Postby uncle_rico » Tue Jul 10, 2018 3:27 pm

joshuaw wrote:
uncle_rico wrote:First off, I have to ask why do you want to go to law school? You've likely had an impressive academic history up to this point, so are you just trying to collect more achievements? I'd highly recommend taking time off to do literally anything else. I went straight from undergrad at 22 and still I regret not taking time off to work or do something significantly interesting such as the peace corps. Law school isn't going anywhere and is not nearly as exciting as young intelligent individuals think it will be. I've had plenty of times during finals that I regretted the decision to even go to law school and I hate seeing people just go because they think its the right move.


Hi Rico, I really appreciate hearing your perspective.

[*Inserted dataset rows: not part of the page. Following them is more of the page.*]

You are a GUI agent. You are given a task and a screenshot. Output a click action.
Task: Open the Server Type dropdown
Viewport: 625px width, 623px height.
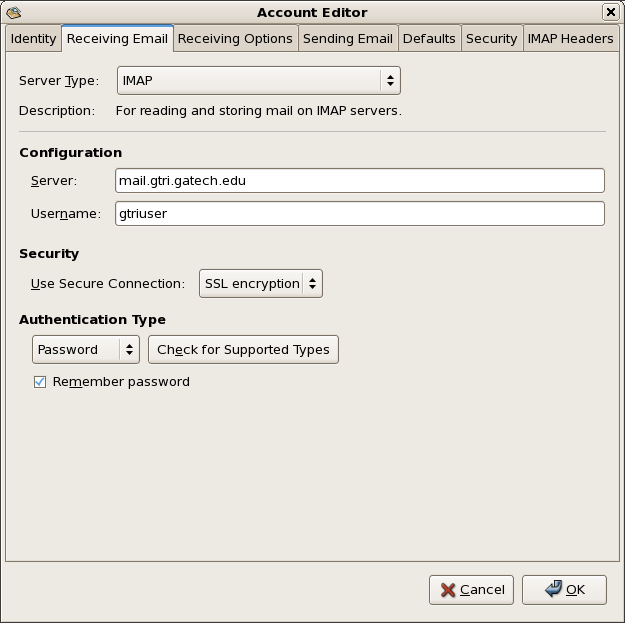258,80
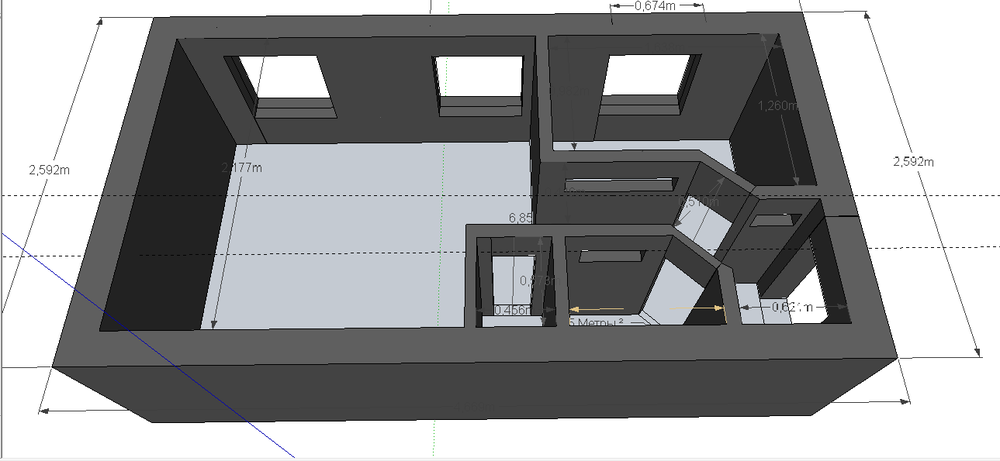Select the left yellow dimension arrow
This screenshot has width=1000, height=461.
pyautogui.click(x=597, y=308)
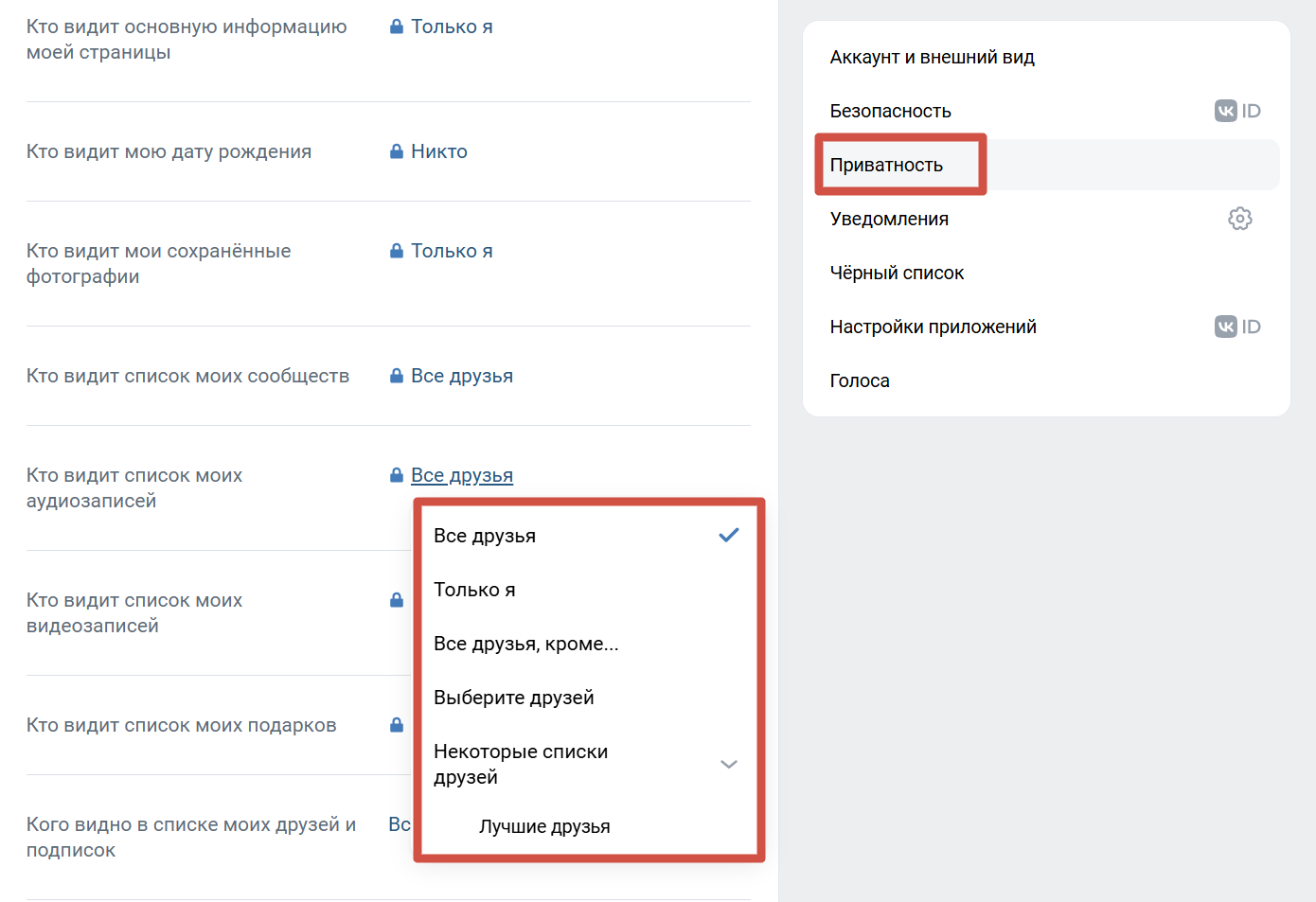Click the VK ID badge next to Безопасность
1316x902 pixels.
(x=1237, y=111)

I know that I have a lot of time to do a number of interesting things, but law school is what I want to do at this point in my life; I can't think of anything I'd rather do than continue my path towards becoming a lawyer. I also understand that law school isn't always a magical land of intellectual stimulation, I know what I'm getting into (as much as anyone who hasn't been to law school yet, that is). I'm still very interested in what the law school admissions teams themselves would think of me, I would love answers to my original post. Thanks again.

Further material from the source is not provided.